No debemos crearnos una imagen “romántica” ni “mistificada” del sufrimiento. Si nos fijamos en el ejemplo de Nuestro Señor, vemos que, en Getsemaní, Él le pidió tres veces al Padre que apartara de Él el cáliz del sufrimiento (Mt 26,39-44). Esto nos muestra que también Él atravesó la “noche oscura” del sufrimiento, tal como les sucede a todos los que tienen que padecer. Pero lo decisivo es que sólo por gracia de Dios se es capaz de aceptar una cruz, y esta misma gracia vigoriza y renueva la vida interior del sufriente. Si él une su sufrimiento al del Señor, su corazón no sólo permanecerá centrado en Dios; sino que también Dios mismo, por su parte, se unirá a él en medio del sufrimiento.
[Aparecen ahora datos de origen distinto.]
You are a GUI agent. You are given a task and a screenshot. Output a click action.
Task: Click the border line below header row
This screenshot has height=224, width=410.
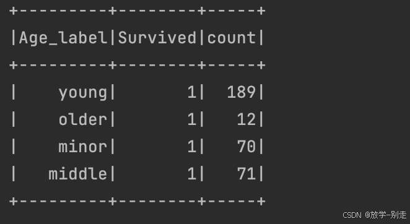(137, 65)
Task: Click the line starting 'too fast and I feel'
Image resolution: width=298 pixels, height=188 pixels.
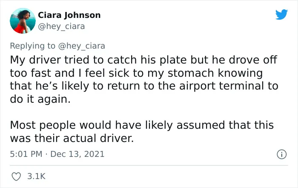Action: [x=136, y=73]
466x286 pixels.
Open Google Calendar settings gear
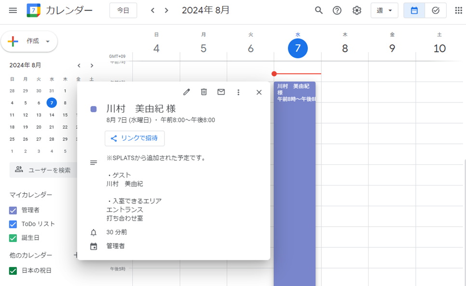tap(356, 10)
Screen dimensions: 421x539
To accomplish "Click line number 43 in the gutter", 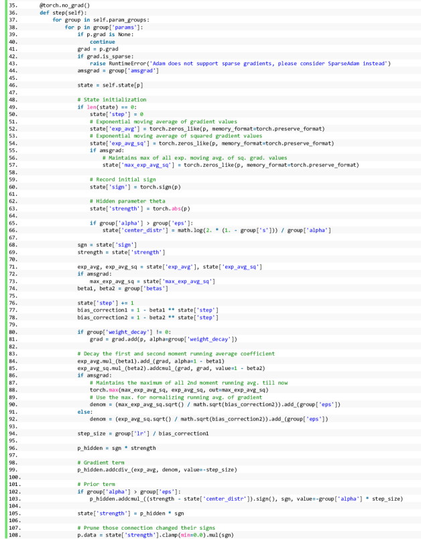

Así, puede surgir una profunda alegría espiritual por la cercanía del Señor. El sufrimiento, por más pesado e insoportable que parezca, no atraviesa el alma; sino que el alma, por la gracia, permanece anclada en Dios. De esta manera, la persona llega a ser capaz de integrar en su vida el sufrimiento, sin que éste ejerza el dominio sobre ella ni absorba todas las potencias de su alma. Así, podemos comprender que, en medio de todos los sufrimientos a los que está expuesto, el Apóstol de los Gentiles pueda decir: “estamos siempre alegres”.
En efecto, es totalmente cierto lo que San Pablo nos da a entender: una vida como la suya, entregada por completo al servicio del Señor, se distingue de lo que habitualmente conocemos. La clave de una vida tal radica en las primeras palabras de la lectura: “En todo nos acreditamos como ministros de Dios.” Los apóstoles afrontan todo lo que les sobreviene como servidores de Dios. Y este vínculo con Dios y el actuar por encargo Suyo impregna toda su vida. Ellos no pueden simplemente dejarse llevar por las inclinaciones de su naturaleza. ¡El Espíritu Santo no se lo permitiría! No pueden huir de su misión; no pueden rendirse ante la tribulación y la angustia, ni dejarse llevar por el miedo. El Espíritu del Señor los levanta una y otra vez, fortaleciendo su voluntad y encendiendo en ellos el fuego del amor. Con cada esfuerzo que ellos realicen y estando dispuestos a volverse a levantar tras una “derrota”, la gracia de Dios se multiplica y los purifica, ilumina y unifica con Su Voluntad.
¿Cuál es el mensaje para nosotros?
En el lugar al que Dios nos ha llamado, en las circunstancias de vida en las que nos ha colocado, estamos llamados a sobrellevar nuestras cruces como ministros de Dios. Nuestra naturaleza humana no es capaz de ello, sino sólo la gracia de Dios, junto con nuestra cooperación. ¡Esto es lo que debemos comprender! Cuanto más lo entendamos y aprendamos a aferrarnos a Dios incluso en las circunstancias más difíciles, tanto más podrá surgir en nosotros aquella actitud que el Apóstol nos muestra: “En todo nos acreditamos como ministros de Dios.”